Sample rate and bit rate
A digital audio segment's sample rate specifies the number of samples to take from one second of an audio's source material; a high sample rate increases the ability of digital audio to faithfully represent high frequencies. The highest frequency that can be accurately represented is half the sampling rate. Since the human voice typically spans the 40 Hz - 4 kHz range, a typical phone call the audio is sampled at 8 kHz or 8000 samples per second. This is a preferred sampling rate that will result in good transcription.

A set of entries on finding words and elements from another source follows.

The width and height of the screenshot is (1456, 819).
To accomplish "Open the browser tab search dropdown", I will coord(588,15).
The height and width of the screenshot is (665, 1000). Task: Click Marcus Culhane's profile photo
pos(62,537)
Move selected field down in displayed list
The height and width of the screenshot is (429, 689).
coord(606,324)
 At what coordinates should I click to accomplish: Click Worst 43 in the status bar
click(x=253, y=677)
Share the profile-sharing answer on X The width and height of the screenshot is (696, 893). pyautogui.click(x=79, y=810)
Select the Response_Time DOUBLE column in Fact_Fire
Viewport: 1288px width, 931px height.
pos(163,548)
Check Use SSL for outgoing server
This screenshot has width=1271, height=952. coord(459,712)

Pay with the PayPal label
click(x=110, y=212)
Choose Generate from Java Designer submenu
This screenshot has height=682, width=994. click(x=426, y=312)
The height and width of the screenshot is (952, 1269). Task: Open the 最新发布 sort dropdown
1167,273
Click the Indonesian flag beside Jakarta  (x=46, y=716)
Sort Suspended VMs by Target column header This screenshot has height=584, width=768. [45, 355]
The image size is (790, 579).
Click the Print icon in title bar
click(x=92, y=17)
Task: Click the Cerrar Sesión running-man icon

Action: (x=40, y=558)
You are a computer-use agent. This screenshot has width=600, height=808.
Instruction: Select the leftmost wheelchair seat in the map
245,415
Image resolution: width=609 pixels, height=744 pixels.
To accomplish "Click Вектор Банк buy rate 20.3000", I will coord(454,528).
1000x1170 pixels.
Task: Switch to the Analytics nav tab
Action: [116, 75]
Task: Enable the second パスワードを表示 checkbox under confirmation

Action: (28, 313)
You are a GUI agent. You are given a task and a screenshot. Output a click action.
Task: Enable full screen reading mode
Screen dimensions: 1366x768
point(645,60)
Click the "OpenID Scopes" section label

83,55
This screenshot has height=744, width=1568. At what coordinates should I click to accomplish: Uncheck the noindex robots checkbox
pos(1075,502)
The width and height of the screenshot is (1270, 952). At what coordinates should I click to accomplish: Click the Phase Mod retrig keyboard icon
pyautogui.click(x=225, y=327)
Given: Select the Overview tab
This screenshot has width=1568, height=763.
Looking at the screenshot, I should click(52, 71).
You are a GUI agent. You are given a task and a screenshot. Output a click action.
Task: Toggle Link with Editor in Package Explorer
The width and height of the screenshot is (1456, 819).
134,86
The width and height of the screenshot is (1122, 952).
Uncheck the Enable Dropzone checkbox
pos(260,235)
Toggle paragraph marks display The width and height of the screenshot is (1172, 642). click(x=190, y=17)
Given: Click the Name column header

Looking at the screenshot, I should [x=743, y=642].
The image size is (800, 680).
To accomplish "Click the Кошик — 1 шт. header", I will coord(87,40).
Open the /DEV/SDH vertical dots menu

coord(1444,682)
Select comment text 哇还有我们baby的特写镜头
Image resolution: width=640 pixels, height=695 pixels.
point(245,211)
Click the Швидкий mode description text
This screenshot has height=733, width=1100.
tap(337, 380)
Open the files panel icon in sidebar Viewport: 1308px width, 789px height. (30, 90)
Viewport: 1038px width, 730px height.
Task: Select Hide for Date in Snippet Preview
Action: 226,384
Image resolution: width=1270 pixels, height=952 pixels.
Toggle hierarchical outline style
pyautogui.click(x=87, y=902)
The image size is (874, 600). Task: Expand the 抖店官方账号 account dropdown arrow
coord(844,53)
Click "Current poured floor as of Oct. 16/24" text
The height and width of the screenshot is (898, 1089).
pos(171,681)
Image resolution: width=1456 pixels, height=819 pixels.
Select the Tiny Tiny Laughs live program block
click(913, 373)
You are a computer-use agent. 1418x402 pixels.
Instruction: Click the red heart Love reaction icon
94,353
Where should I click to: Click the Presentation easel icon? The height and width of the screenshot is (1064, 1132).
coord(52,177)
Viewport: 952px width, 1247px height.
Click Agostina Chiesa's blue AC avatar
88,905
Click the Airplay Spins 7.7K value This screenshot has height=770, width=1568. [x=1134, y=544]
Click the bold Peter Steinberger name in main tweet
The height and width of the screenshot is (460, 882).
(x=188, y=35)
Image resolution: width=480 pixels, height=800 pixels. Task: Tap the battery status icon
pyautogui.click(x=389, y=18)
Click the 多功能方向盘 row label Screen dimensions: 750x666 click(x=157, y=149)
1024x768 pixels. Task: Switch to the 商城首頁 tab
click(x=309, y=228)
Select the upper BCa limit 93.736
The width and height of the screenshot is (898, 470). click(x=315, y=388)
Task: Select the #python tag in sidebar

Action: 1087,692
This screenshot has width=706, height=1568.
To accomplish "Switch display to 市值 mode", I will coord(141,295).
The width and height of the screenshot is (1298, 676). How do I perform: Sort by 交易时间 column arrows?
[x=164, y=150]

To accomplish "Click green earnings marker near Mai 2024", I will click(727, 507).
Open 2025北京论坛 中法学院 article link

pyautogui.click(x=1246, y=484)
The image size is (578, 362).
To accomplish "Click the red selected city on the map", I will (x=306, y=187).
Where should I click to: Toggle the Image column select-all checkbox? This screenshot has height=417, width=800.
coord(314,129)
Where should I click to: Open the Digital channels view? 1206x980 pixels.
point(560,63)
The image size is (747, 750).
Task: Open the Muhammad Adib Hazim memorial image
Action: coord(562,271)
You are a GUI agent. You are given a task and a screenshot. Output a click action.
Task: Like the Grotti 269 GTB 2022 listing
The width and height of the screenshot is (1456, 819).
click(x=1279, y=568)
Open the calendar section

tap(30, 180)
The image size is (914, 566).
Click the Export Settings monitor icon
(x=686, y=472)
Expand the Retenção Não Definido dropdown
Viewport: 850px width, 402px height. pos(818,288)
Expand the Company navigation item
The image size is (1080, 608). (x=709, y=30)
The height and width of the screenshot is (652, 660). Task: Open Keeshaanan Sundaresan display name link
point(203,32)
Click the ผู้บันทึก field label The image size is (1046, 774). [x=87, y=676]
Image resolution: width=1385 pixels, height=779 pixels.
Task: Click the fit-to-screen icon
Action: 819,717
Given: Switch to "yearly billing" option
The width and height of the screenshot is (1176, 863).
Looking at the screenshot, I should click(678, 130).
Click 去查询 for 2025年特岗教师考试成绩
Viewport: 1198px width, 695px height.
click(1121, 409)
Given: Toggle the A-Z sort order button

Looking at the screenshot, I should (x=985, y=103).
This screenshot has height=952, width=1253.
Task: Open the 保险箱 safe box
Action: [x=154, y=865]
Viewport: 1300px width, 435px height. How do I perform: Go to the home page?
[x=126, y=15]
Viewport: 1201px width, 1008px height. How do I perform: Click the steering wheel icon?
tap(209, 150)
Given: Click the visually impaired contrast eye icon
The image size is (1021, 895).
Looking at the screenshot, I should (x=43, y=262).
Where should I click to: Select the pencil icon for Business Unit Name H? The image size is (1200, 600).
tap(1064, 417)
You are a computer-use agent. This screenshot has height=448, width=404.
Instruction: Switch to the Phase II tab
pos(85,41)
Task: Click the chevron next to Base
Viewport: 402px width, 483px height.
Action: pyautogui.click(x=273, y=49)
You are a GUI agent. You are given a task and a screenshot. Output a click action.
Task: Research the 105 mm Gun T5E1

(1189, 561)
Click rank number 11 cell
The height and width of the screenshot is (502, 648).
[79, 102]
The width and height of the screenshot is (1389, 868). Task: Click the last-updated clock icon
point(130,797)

Bit depth affects the dynamic range of a given audio sample. A higher bit depth allows you to represent more precise amplitudes. If you have lots of loud and soft sounds within the same audio sample, you will need more bit depth to represent those sounds correctly. A typical phone call uses 8-bit depth. For comparison audio CDs use 16-bit depth, whereas DVD/HD audio uses 24 bit-depth.
Most digital audio processing uses these two factors/parameters — sampling rate and bit depth – which comprises the bit rate (Sampling rate x Bit Depth). So a typical phone conversation is (8 kHz sample rate * 8 bits of depth = 64 kbits per second) which is acceptable to produce a good transcription. The optimal bit rate is 8 kHz * 16 bits of depth = 128 kbps.